Being a daughter of a dairy farmer you learn to li


Being a daughter of a dairy farmer you learn to live with the grim smell of the cattle.  I remember one freezing cold morning I went waddling out with my father to mild those delightful cows.  It was about 7:00 in the morning.  My dad had awaken me up from my pleasant slumber at around 6:30 so I could get all bundled up for the treacherous outdoors.  When I got done dressing I looked like a stuffed pillow.  When we had made the walk from the house to the big red barn.  From where I was standing, at the bottom, it looked liked a mountain.  We went in and looked at all the machines in front of us. The machines made it look like I was in a science lab.  The smell of the cows was unbearable, if it hadn't been so cold outside I would have liked to get some fresh air.  

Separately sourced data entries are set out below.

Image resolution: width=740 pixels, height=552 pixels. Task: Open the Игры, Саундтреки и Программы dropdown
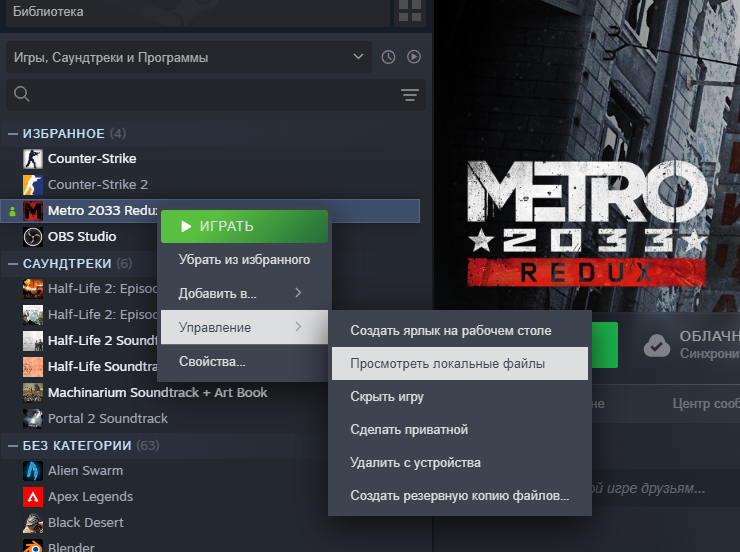[189, 57]
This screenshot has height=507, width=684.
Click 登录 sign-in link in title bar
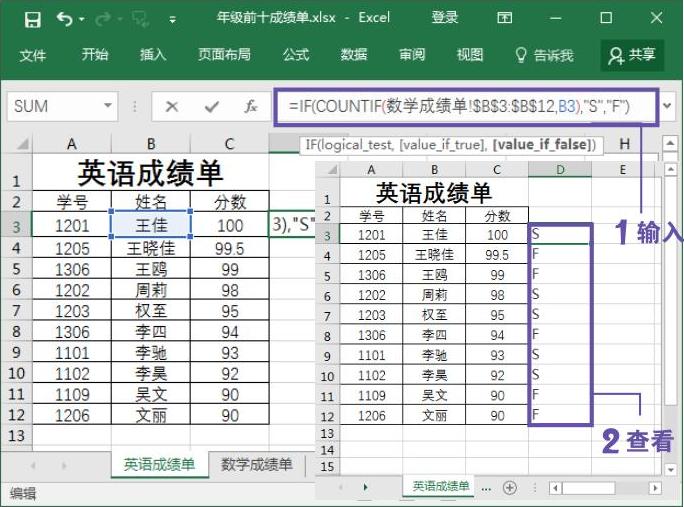445,18
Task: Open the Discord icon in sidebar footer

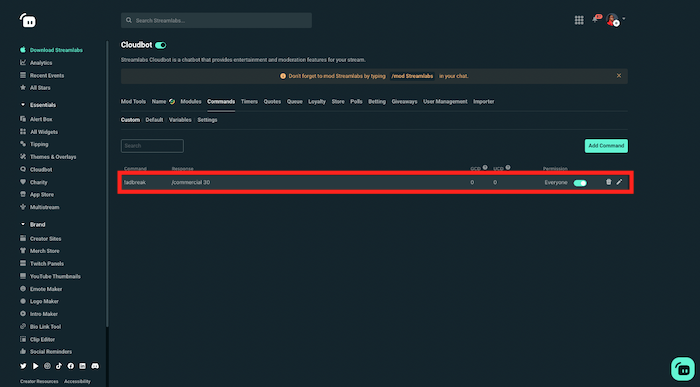Action: tap(95, 366)
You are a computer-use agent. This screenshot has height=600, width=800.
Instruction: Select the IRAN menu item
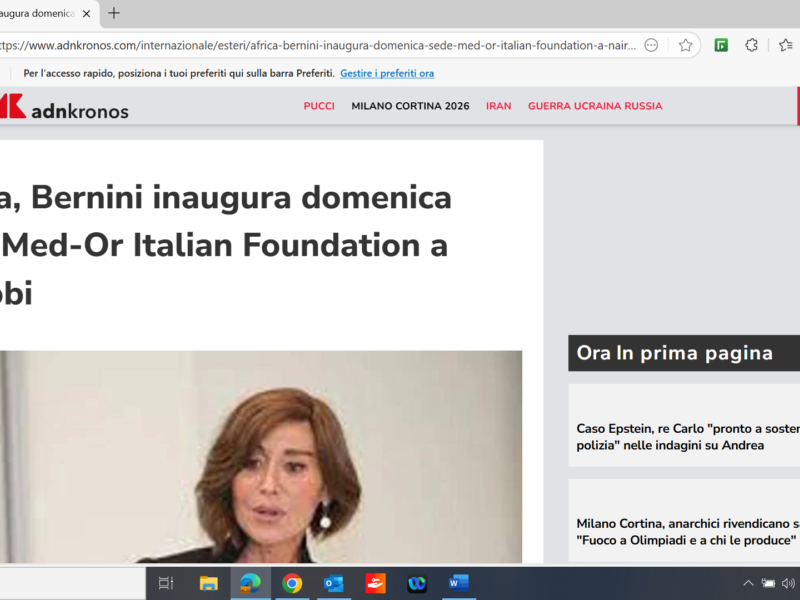tap(498, 105)
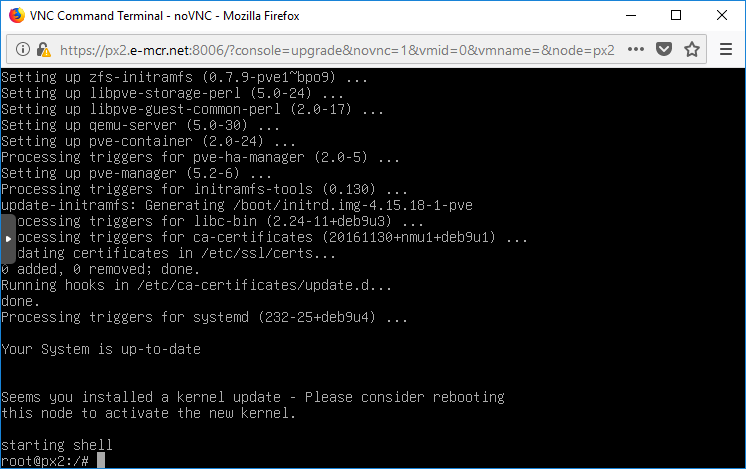Maximize the Firefox window
Screen dimensions: 746x469
[x=677, y=15]
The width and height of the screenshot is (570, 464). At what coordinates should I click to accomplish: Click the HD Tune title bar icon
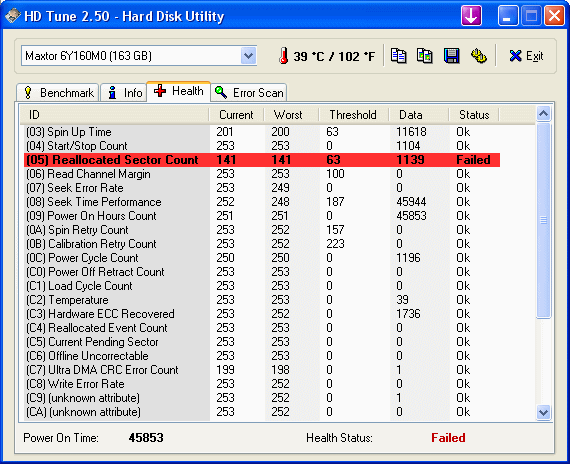(x=12, y=16)
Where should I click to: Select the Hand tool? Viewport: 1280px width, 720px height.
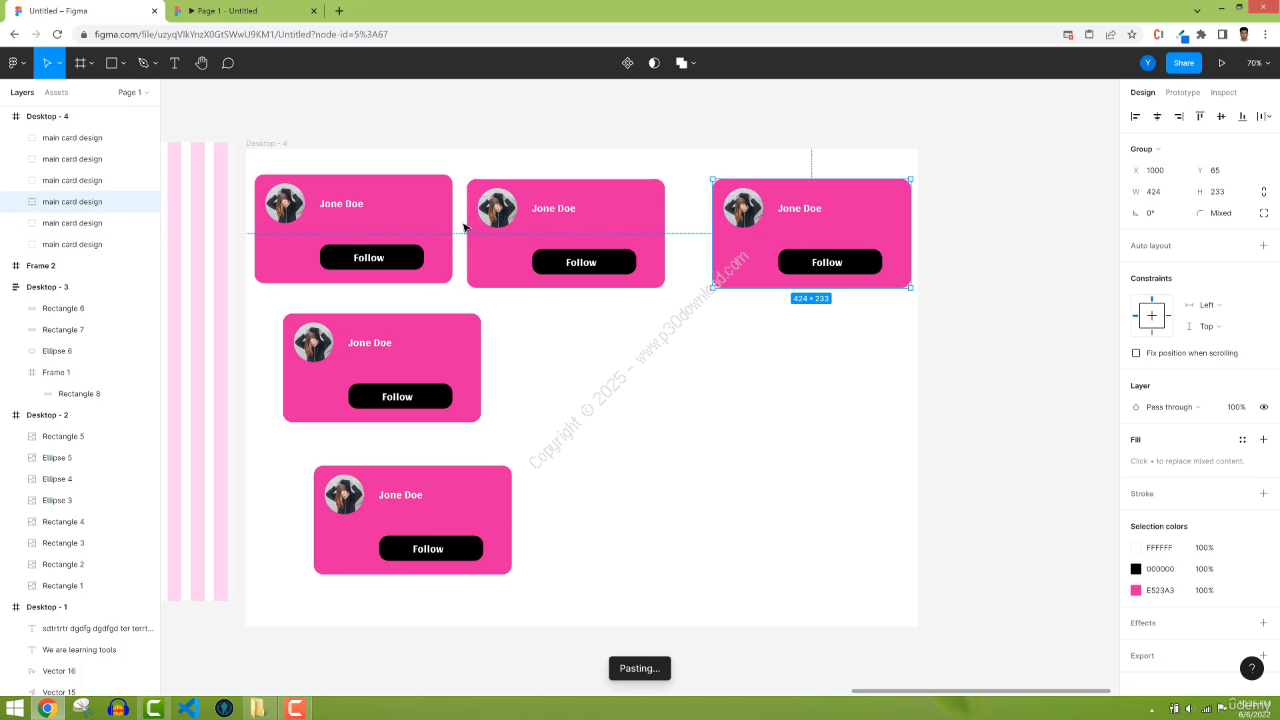(x=201, y=63)
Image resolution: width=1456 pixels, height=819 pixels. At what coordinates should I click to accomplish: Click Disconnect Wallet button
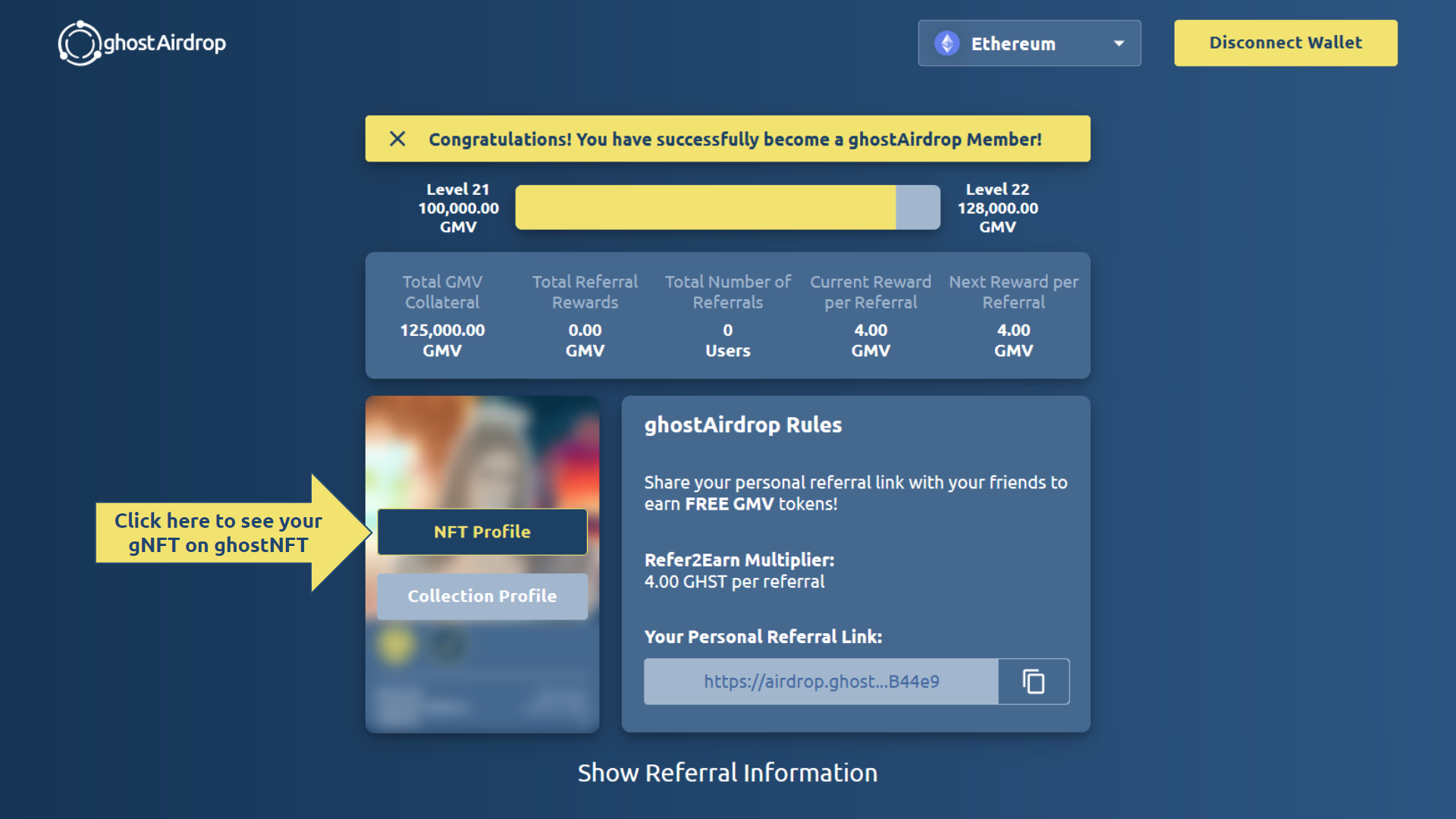[1285, 43]
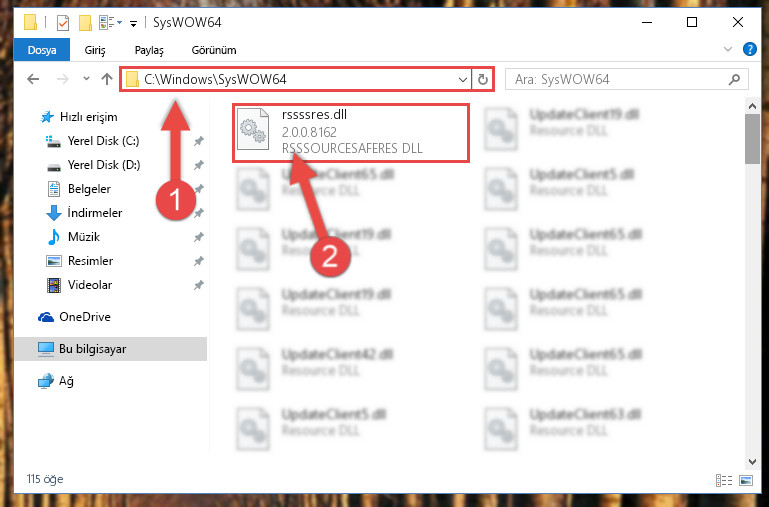Viewport: 769px width, 507px height.
Task: Open the Görünüm ribbon tab
Action: click(214, 50)
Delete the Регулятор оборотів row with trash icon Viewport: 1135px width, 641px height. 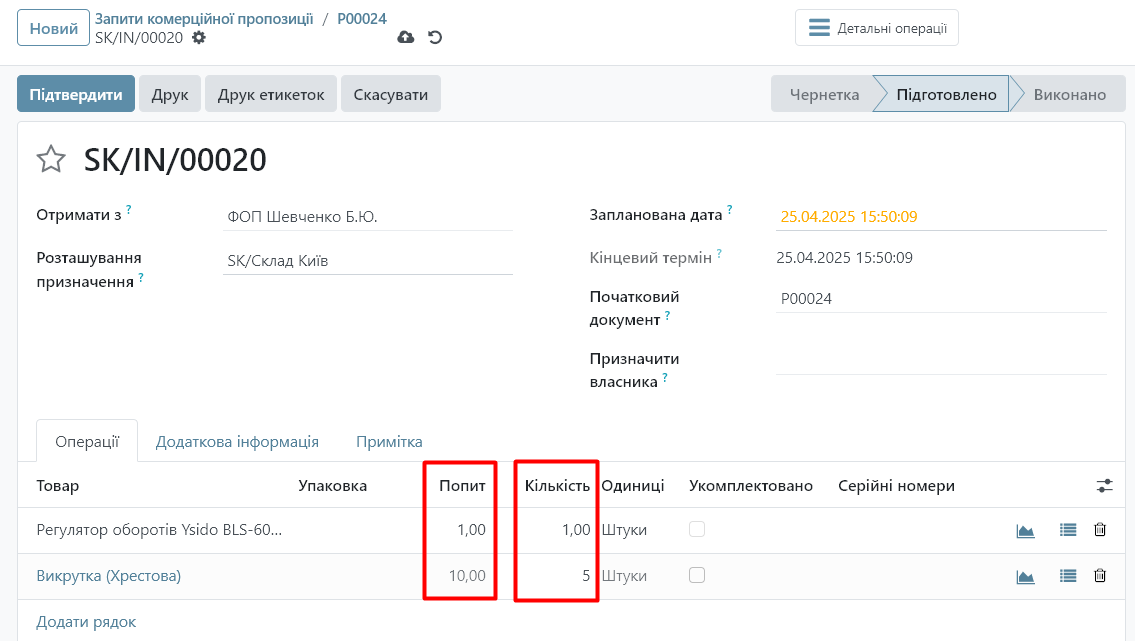[x=1100, y=530]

When my dad told me, in his deep piercing voice, to out by myself and let the cows in the barn.  Stepping outside I got a chill down my back.  I could feel my little button nose turning into a bright red little cherry, my chubby baby cheeks turning into little ripened apples, walking quickly to try keep my blood from freezing.  I ran towards the gate.  I was so used to climbing up and over it I practically hurdled right over it.  Even though it wasn't the sturdiest gate.  With a little quiver from me and the rumbling of the gate I landed feet first right into a pile of...a word I shouldn't have said when I was that young.  The cows bellowing with a hunger and their snow covered bodies just waiting to get inside.  Scattered all over, I ran through those cows, trying not to get knocked on my butt by their enormous hoofs.  When I finally lunged to the door.  Having to use all my might, my muscles starting to ache I flung open the door and ran right into the barn.  There I saw my dad with a little giggle coming out of his belly and a big smile showing his teeth he said "about time" in the most sarcastic voice he could make.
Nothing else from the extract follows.